Figuring out who your friends are, and what kind of person you want to be. Their music will always be inextricably linked with major milestones in my life.
I've seen them 10 times live in concert, starting with Another Roadside Attraction in 1995 in the cold, dank and muddy Rideau Carleton Raceway. Gord remarked, "Seeing the steam rise...from your sweaty, dirty, slick bodies...reminds me of only one thing....the Inevitability of Death!", and launched into that song. And we cheered that bizarre remark as one cheered anything Gord said or did.
Being a Hip fan in their prime was like being part of a club. People you would meet, you would ask them what their favourite Hip song was, and have a discussion. No two people would like the same song, or the same album, for the same reasons.
And inevitably, when you met Americans, you would try to explain to them what the deal was. And it was difficult to articulate. And as has been said elsewhere, eventually that became part of their allure.
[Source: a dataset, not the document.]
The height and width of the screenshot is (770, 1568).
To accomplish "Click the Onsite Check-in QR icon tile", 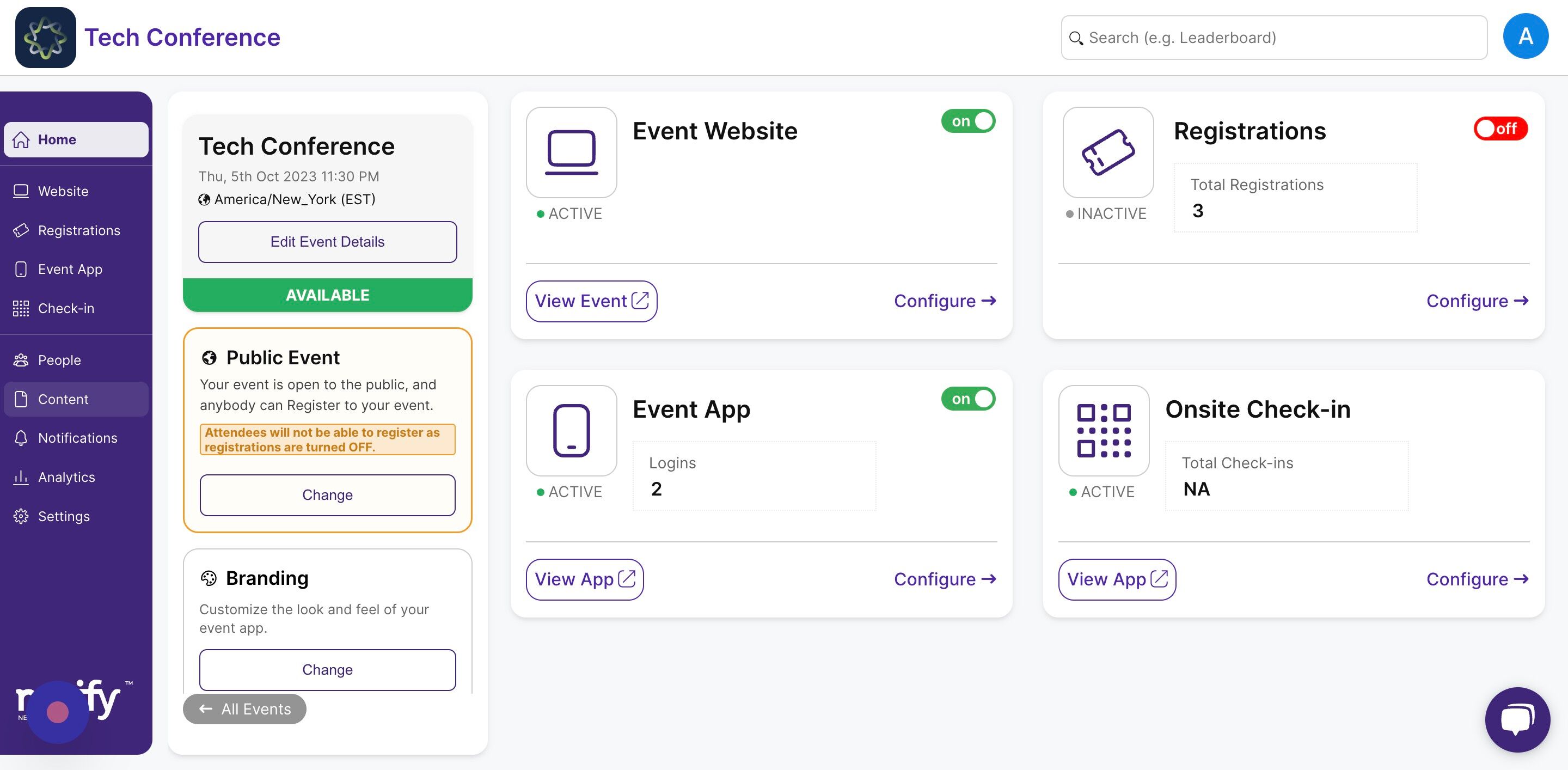I will coord(1104,430).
They were Canada's own, and no one else could really get it. (until I saw a show in Syracuse, and met rabid Hip fans from Buffalo who would listen to them on Canadian radio stations, way to go Yanks!)
They also came about during the CanCon controversy, when radio stations were required by the CRTC to increase the amount of Canadian content (first in the 80s, and then in 1999). I can recall being pretty irate at the time, "How dare the government do this?", but the surprising end result was a burgeoning pride in our music scene, recognition of our own talent, and a swelling of Canadian interest in our place in the world and our history.
Gord made us interested in ourselves, as Canadians, telling us that our stories, our culture and our history were important, and worth celebrating, condemning or discussing. Somehow, in spite of, or perhaps because of, his crazy antics, his extensive conversations with fruit or microphone stands on stage, his exotic collection of hats, he managed to speak for an entire nation.